I have understood business continuity to incorporate disaster recovery into itself as its IT component. The difference, however, is that IT recovery plans that become part of a business continuity initiative morph into IT continuty plans. These plans use information from the BIA to prioritize recovery operations and examine IT system monitoring and end-user recovery as part of the IT continuity process. Specifically, the failure of a critical system still begins with the drive going bad, but does not end with the restore job completing. It ends once all impacted users have reconnected back to the system and resumed working. The response plan to the outage might also include interim workarounds for impacted users. The focus shifts from IT-centric to business-centric.
"Organizational resilience" is a term that is being applied to refer to the way in which a company's culture and reporting structure provide it inherent capabilities to recover from a disruption or disaster. I am still reading on this and have not decided if it is just academic observation, if its completely utopian or if there is something more substantial to it.

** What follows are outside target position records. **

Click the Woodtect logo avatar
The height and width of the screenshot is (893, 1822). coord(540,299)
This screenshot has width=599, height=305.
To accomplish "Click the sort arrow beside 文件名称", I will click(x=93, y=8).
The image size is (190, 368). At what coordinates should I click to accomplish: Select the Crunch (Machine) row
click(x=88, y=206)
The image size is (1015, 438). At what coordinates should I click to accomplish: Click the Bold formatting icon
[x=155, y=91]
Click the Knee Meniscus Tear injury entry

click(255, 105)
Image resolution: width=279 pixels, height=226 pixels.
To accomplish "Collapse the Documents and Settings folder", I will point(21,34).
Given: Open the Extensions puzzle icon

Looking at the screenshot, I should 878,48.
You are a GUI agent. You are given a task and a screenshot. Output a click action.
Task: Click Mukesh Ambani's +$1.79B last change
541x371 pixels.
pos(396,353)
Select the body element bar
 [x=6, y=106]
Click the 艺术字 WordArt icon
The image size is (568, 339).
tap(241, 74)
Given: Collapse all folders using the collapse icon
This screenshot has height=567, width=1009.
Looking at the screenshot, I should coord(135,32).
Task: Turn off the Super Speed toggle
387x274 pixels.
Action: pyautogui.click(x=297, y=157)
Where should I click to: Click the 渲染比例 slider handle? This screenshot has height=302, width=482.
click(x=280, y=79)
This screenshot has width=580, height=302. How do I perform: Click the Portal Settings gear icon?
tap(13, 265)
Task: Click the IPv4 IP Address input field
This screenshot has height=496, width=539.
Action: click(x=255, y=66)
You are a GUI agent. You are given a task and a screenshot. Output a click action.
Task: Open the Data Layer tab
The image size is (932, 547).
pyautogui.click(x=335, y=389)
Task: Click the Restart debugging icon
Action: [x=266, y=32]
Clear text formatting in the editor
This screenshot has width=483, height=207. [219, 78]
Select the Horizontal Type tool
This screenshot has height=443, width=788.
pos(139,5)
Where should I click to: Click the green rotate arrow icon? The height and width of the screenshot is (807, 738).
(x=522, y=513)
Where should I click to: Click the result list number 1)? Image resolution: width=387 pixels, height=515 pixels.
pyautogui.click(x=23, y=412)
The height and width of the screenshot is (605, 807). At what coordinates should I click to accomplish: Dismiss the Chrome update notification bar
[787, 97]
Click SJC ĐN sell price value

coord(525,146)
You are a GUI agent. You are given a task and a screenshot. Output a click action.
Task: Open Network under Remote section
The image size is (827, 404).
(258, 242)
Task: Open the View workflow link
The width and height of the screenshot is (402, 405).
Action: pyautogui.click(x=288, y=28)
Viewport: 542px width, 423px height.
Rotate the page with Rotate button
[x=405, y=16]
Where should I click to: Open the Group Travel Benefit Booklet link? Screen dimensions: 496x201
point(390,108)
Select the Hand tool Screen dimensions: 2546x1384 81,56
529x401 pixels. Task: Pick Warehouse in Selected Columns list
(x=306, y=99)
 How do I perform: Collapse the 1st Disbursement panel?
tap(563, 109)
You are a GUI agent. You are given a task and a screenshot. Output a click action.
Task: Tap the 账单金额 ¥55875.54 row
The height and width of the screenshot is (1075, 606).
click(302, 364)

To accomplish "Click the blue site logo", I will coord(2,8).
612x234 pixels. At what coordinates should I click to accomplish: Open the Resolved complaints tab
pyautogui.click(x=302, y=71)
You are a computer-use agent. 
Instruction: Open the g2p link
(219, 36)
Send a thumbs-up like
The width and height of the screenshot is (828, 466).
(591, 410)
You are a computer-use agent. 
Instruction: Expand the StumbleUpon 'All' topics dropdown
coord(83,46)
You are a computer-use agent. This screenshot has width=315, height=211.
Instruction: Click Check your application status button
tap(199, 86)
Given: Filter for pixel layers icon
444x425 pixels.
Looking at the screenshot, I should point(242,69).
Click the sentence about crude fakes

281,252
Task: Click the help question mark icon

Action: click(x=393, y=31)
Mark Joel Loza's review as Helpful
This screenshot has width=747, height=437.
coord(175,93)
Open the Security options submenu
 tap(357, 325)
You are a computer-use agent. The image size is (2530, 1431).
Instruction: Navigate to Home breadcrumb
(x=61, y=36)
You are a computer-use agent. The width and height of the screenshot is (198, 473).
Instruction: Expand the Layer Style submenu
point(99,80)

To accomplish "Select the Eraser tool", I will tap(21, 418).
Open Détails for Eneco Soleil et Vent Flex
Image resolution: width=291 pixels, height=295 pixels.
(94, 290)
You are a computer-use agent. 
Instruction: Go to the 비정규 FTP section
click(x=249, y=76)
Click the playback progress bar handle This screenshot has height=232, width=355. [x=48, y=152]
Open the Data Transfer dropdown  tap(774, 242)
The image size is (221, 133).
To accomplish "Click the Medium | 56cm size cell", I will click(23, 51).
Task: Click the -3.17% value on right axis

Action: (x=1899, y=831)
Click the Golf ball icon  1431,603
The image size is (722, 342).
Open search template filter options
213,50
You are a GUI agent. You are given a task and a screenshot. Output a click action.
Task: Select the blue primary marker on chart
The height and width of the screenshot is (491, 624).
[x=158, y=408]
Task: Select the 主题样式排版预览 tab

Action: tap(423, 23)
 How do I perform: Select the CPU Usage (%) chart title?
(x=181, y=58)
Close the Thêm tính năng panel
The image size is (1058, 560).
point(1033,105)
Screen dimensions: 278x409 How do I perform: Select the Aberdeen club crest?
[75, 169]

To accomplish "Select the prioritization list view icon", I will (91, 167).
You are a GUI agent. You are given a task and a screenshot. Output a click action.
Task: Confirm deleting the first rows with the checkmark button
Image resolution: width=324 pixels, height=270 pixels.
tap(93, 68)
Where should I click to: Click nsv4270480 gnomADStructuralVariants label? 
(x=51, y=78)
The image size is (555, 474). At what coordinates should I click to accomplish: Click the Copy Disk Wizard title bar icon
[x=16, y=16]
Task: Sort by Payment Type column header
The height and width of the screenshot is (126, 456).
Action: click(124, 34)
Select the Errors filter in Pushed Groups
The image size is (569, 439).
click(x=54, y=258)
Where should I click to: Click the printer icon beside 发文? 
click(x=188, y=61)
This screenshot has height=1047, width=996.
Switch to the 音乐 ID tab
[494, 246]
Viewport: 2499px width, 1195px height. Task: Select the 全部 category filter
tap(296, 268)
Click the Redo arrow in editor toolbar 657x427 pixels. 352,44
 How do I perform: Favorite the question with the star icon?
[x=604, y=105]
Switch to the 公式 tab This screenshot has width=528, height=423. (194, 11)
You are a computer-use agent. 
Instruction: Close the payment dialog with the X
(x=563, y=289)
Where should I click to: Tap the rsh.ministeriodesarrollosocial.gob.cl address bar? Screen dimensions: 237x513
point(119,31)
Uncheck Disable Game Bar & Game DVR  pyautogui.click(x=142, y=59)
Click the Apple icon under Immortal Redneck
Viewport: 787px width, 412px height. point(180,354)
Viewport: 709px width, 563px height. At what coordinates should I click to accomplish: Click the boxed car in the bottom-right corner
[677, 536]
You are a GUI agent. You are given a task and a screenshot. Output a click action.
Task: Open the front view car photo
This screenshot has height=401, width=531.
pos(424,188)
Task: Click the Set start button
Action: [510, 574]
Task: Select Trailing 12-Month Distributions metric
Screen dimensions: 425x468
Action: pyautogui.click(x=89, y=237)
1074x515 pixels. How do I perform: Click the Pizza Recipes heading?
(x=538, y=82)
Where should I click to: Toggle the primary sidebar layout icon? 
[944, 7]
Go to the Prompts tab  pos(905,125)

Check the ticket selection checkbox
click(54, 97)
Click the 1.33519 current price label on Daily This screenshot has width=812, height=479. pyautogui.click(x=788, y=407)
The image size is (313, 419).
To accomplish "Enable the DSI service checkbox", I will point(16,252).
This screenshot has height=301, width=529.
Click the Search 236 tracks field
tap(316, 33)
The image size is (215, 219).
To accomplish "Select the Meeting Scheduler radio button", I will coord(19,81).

I really enjoyed your post.
Thanks,
-Erik
Hi, Erik,
ReplyDeleteI appreciate the input.
I don't believe "organizational resilience" is academic. Another way to look at disaster recovery, IT service continuity, business continuity and organizational resilience is on a time-line of organizational maturity. Invariably, efforts begin within IT, and more specifically, with building means to protect and restore data for specific systems. As that program matures to include data integrity across systems, the need to include business processes and work-arounds in planning becomes evident. Finally, an organization could mature to the point that they make changes to how they operate and are structured such that little has to change when faced with a major disruption other than shifting work-load to another business unit.
What concerns me most, and I see often, is that orgs tend to manage DR and BC as separate initiatives... think of them as two separate efforts that have some overlap. Organizational resiliency, as a sign of maturity, tells me an org has broken down those silos.